**WHAT YOU HAVE TO DO**
Go to the line in the entries below that holds "Task: Select Access control (IAM) menu item" and repeat exactly from there through the line that holds "Task: Click the blue average Ø button", inclusive.
::: EXTRACTED RECORDS
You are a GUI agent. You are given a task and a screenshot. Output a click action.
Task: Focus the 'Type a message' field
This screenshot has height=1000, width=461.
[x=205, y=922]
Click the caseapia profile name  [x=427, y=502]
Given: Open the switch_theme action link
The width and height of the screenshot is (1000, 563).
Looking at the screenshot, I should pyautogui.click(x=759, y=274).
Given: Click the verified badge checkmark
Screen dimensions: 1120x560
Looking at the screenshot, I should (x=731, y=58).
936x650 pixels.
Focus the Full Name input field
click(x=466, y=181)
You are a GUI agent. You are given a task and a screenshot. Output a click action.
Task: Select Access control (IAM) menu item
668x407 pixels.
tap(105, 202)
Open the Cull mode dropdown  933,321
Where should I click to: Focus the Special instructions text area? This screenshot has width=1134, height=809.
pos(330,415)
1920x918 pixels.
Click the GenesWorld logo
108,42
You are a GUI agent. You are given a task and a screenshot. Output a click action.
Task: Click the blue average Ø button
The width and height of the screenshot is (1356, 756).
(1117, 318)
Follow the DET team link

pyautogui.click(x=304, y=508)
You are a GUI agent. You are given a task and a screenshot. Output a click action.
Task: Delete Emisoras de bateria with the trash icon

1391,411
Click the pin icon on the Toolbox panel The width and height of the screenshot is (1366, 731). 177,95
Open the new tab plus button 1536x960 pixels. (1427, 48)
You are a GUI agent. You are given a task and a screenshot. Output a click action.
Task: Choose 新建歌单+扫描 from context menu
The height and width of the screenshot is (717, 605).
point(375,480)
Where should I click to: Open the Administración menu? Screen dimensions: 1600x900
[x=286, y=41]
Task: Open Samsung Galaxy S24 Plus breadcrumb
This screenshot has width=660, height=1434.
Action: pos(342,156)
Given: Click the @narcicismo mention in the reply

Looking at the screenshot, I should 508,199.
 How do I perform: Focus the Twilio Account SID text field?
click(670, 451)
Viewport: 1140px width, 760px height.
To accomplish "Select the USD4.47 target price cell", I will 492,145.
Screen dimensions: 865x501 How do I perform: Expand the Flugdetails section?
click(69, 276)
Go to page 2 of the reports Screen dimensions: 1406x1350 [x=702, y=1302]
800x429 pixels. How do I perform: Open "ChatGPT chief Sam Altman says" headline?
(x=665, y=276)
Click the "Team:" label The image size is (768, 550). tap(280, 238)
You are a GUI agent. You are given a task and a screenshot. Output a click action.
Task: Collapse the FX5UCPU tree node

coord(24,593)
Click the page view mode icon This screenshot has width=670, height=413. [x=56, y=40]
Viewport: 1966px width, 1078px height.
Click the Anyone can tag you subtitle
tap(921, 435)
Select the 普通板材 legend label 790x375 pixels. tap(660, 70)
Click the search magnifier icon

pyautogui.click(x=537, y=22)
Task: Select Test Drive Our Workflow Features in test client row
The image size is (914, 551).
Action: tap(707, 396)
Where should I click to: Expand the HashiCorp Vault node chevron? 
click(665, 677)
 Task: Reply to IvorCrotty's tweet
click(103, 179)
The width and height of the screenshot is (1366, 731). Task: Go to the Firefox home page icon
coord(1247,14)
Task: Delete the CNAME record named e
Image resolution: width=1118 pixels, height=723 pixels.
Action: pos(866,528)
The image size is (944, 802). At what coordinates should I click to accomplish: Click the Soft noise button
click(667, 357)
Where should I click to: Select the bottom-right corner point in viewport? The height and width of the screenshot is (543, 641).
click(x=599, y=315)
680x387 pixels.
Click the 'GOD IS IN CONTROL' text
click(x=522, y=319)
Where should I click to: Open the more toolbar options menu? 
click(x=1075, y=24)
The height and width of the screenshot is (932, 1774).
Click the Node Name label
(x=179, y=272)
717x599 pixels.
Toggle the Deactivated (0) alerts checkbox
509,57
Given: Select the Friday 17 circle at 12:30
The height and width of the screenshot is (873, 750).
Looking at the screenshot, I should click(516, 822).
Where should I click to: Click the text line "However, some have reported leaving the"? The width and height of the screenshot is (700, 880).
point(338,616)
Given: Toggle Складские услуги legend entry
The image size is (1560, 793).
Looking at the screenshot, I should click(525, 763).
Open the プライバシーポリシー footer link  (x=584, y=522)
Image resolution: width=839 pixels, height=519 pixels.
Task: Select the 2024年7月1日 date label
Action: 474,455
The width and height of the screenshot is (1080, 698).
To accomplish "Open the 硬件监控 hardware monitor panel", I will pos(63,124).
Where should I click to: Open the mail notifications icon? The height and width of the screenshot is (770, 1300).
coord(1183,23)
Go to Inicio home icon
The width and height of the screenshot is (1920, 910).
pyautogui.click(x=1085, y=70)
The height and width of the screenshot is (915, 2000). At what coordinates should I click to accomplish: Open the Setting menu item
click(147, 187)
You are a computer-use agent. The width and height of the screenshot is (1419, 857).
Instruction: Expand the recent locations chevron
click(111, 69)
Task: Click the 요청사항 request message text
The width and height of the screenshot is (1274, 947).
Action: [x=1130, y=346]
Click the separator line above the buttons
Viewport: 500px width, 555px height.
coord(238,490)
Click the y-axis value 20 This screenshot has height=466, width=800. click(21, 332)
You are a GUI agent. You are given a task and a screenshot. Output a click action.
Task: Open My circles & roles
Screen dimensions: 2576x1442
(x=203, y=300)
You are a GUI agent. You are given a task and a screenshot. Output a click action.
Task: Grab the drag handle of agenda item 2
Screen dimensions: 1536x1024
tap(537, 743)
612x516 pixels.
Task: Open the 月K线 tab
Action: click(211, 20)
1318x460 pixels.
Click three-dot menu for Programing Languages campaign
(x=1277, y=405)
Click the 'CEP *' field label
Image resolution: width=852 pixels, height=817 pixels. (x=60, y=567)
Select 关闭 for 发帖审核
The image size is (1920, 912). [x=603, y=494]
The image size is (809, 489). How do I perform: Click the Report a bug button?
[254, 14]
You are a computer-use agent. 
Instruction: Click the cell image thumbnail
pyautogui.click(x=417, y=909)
::::::
**EXERCISE RESPONSE**
Task: Select Access control (IAM) menu item
668x407 pixels.
tap(105, 202)
Open the Cull mode dropdown  933,321
Where should I click to: Focus the Special instructions text area? This screenshot has width=1134, height=809.
pos(330,415)
1920x918 pixels.
Click the GenesWorld logo
108,42
You are a GUI agent. You are given a task and a screenshot. Output a click action.
Task: Click the blue average Ø button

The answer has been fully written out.